>>96229412
Our society is becoming increasingly atomized and depressed. I love alone, and browse the internet in grim silence. Every time I turn on the /tv/ or look into politics it's just 24/7 vitriol about how I'm a piece of shit, everyone is a piece of shit, and everyone who cares about anything is an evil pedophile rapist. Every politician in our civilization is a pedophile, a rapist, covering for pedophile rapists, embezzling money, pushing propaganda scams, and cucking out to our oligarchs.
I've never met a single person who cared about me.
The idea of being with a woman who loves me is laughable and stupid.
My parents hate each other and just fight constantly, so I moved out.
Now I'm just rotting, luckily I got shot in the Army so I get paid disability. If I didn't get shot in the Army, I'd be homeless on the streets. I'm not being facetious; getting shot was like winning the lottery.
I try to read books, they're shit.
I try to play RPGs, they're shit.
Everything is fucking horrible, and I have no motivation in my life beyond survival.
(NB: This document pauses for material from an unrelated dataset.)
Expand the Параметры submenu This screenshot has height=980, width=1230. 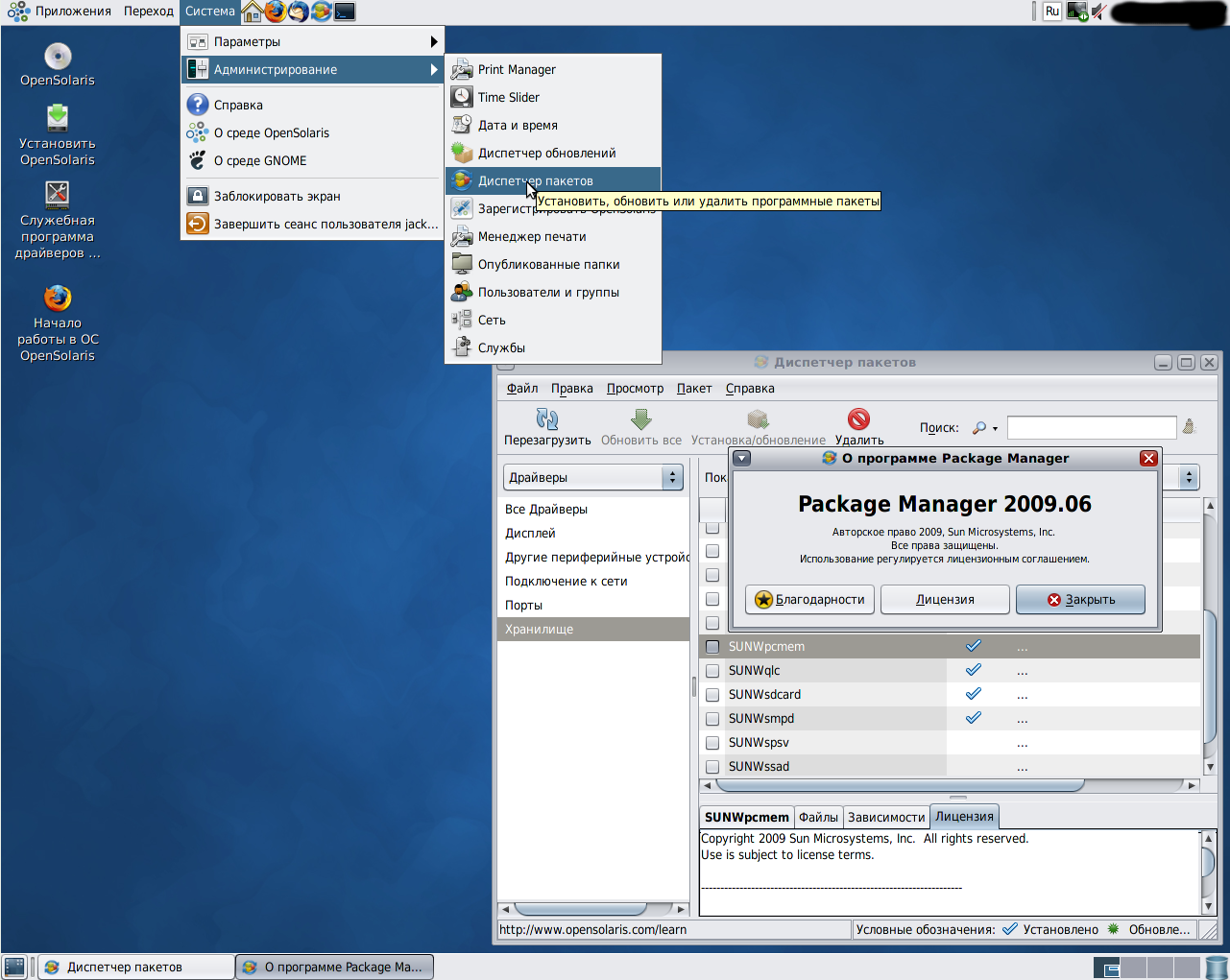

I have access to the GI bill so I could get a university education and a job... But why? So I can be a slave in an office, doing a bullshit job that doesn't matter, and just whether the collapse of my shitty civilization as my community crumbles around me? And yet, somehow, fat, cunty Karens are still reading. Hell, I have everything I can get already. I have a computer, and I can lurk in piece. There is absolutely nothing in my life that can be improved with more money, because I don't lust after endless commodities.
This isn't even a cry for help, this is just the reality of young adults are living. Life is fucking horrible, participating in it is useless beyond wanting to be a maggot eating dead meat. I love in an empty rentoid box, by myself, and get by with no issues.
And all any of the economists are concerned about is why I don't want to get a job at McDonalds. It's a fucking NIGHTMARE. We live in a NIGHTMARE.